Las palabras, que viajaron hasta el otro lado de la mesa en el tono lánguido y monocorde de Marcus, aparentemente sin ningún rencor, pronunciadas por un hombre razonable que presentaba una teoría razonable, golpearon a quien iban dirigidas con la fuerza de una bofetada. Neville se sintió retroceder en su asiento. Sabía que su cara debía de estar trasluciendo la intensidad y confusión de su reacción, el estupor, la ira y la sorpresa que le producía la acusación de Marcus. Había esperado una discusión, pero no que su hermano se aventurase a entrar en aquel terreno peligroso. Advirtió que Caroline tenía el cuerpo echado hacia delante y que lo miraba fijamente. Estaban aguardando su respuesta. Sintió la tentación de decir que con un psiquiatra en la familia ya era suficiente, pero se abstuvo, pues no era momento para ironías baratas. En vez de eso, tras un silencio que pareció durar medio minuto, recobró la compostura y fue capaz de expresarse con tranquilidad.

– Aunque eso fuese cierto, y no es más cierto en mi caso que en el de cualquier otro miembro de la familia, no afectaría en absoluto mi decisión. Carece por completo de sentido continuar con esta discusión, sobre todo si va a degenerar en un análisis psicológico. No pienso firmar el nuevo contrato de arrendamiento, y ahora, si me perdonáis, debo volver con mis pacientes.

Fue en ese preciso instante cuando sonó su móvil. Había tenido la intención de apagarlo durante el transcurso de la reunión, pero se le había olvidado. Alcanzó su gabardina y hurgó en el bolsillo.

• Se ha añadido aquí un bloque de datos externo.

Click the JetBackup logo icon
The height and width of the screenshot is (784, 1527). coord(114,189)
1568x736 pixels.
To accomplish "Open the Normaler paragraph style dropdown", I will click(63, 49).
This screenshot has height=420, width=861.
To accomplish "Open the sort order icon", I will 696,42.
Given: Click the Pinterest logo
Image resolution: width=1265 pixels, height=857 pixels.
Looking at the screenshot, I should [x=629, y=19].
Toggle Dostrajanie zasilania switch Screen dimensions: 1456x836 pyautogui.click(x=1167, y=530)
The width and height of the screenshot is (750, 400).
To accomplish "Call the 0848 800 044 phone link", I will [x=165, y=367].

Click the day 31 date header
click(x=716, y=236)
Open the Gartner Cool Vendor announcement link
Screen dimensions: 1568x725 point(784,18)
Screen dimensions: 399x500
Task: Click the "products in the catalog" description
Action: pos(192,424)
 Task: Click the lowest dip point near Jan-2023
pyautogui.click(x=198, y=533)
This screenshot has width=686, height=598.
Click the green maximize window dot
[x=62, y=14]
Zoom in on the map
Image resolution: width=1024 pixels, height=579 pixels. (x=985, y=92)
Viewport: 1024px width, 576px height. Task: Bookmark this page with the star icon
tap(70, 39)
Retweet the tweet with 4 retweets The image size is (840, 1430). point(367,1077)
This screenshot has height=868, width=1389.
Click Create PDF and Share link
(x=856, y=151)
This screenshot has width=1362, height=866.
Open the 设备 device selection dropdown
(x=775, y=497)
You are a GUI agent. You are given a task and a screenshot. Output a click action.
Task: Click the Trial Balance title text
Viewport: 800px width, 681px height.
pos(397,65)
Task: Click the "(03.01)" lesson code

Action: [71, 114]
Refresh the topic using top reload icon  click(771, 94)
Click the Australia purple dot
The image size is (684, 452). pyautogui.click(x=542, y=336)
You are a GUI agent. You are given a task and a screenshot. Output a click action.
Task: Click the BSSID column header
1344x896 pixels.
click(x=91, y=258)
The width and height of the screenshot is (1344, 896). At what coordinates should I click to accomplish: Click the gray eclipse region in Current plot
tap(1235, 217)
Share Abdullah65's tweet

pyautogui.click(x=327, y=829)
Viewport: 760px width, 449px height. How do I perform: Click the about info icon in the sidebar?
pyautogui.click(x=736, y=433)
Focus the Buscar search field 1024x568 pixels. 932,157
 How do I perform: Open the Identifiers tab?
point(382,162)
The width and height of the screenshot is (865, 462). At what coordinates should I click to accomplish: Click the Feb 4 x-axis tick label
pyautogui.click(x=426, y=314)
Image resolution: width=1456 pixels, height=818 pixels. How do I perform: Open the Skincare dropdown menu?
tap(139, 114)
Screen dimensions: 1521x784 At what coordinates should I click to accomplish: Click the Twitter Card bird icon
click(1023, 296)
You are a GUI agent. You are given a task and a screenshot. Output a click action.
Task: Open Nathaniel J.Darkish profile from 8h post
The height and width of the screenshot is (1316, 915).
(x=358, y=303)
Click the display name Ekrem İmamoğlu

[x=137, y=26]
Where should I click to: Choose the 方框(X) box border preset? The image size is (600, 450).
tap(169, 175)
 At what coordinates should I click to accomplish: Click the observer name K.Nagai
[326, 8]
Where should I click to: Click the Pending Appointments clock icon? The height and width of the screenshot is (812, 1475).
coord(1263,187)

Oyó la voz de su secretaria; ésta no tuvo que decirle quién era.

– Ha llamado la policía. Querían llamarlo, pero les he dicho que yo le comunicaría la noticia. La señora Gearing ha intentado matar a su marido y quitarse la vida con una sobredosis de aspirina soluble y bolsas de plástico en la cabeza.

– ¿Están bien?

– Los de la ambulancia han logrado salvar a Albert. Se pondrá bien. Ella ha muerto.

Neville sentía los labios hinchados y rígidos, pero aun así logró decir:

– Gracias por avisarme. Hablaremos luego.

Cortó la comunicación y regresó con paso vacilante a la silla, sorprendido de que sus piernas le respondieran. Advirtió la mirada indiferente de Caroline.

– Perdonad -dijo-. Han llamado para informarme de que la esposa de uno de mis pacientes se ha suicidado.

Marcus alzó la vista de sus papeles.

– ¿No tu paciente sino su esposa?

– Así es.

– En tal caso, no veo qué necesidad había de molestarte.

Neville no contestó, permaneció con las manos cruzadas en el regazo, temeroso de que sus hermanos reparasen en que le temblaban. Lo invadió una ira aterradora que se acumuló en su garganta igual que un vómito. Necesitaba soltarla como si en un chorro nauseabundo lograra deshacerse de todo el dolor y la culpa. Recordó las últimas palabras que le había dicho Ada Gearing: «No creo que pueda continuar así.» Hablaba en serio. Con estoicismo y resignación, se había dado cuenta de cuál era su límite. Ella se lo había advertido y él no la había escuchado. Era extraordinario que ni Marcus ni Caroline pareciesen advertir la devastadora oleada de asco que sentía hacia sí mismo. Levantó la vista para mirar a Marcus. Su hermano fruncía el entrecejo con aire ensimismado, pero no parecía demasiado preocupado y se disponía a formular sus argumentos y diseñar una estrategia. El rostro de Caroline se leía más fácilmente: estaba pálida de ira.